You don’t have to look too far to find a big company in deep trouble.
Wells Fargo, Volkswagen, United Airlines — three icons of global business have taken their lumps recently. Add to that the failures that led to the financial crisis, the retail meltdown and too many credit card hacks to count and it’s no wonder that the global corporate elite is under attack.
In the case of Wells Fargo and VW, we’ve seen new executives take over, promise a house cleaning and vow never again to make the same mistakes.
But is there any guarantee that next time will be any different?
A just-published book, in which I had a supportive role, argues that it will take more than new names on office doors and a new CEO at the top to fix what’s wrong with many corporations. “Good People, Bad Managers: How Work Culture Corrupts Good Intentions” by Samuel A. Culbert (Oxford University Press, $24.95, published May 29), takes a deep dive into the inner dynamics of executives, managers and their employees, arguing for a direct, open approach to problem solving.

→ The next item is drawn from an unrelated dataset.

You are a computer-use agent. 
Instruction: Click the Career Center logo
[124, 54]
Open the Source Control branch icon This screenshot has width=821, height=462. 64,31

Culbert, a professor at the UCLA Anderson School of Management, deconstructs the way that workplace culture is constructed, demonstrating that inside most companies, “work culture is a force field” that blocks effective communication and prevents problems from being spotted and dealt with. “Managers have a much tougher job than anybody thought,” Culbert told me in a phone chat on May 30. Fixing corporate culture, he said, means “changing people’s awareness.”
I’ve got more than a passing interest in hoping Culbert’s message gets across. I’ve known Sam for many, many years, I wrote the forward for “Good People, Bad Managers,” and I’ve been a sounding board for many of the concepts it explores.
I first got to know Culbert at a reception for judges for the Gerald Loeb Awards, a top honor in business journalism, hosted at UCLA. We started a dialogue that’s continued over the years, through recession, wars and corporate screw-ups that are increasingly depressing.
I come at the problem with a journalist’s “hold the CEOs accountable” approach, with orange jumpsuits for criminals and hefty clawbacks for mere incompetents, something that only recently has resulted in bad bosses coughing up millions.
Culbert caused a national sensation in 2010 with his call to end performance reviews — a call that has been increasingly answered by corporations looking to improve results.
In “Good People, Bad Managers,” Culbert attacks a system that causes people, however good their intentions, to act badly. “I don’t blame them,” he told me in our phone conversation, adding that “these folks are in a pressure cooker.”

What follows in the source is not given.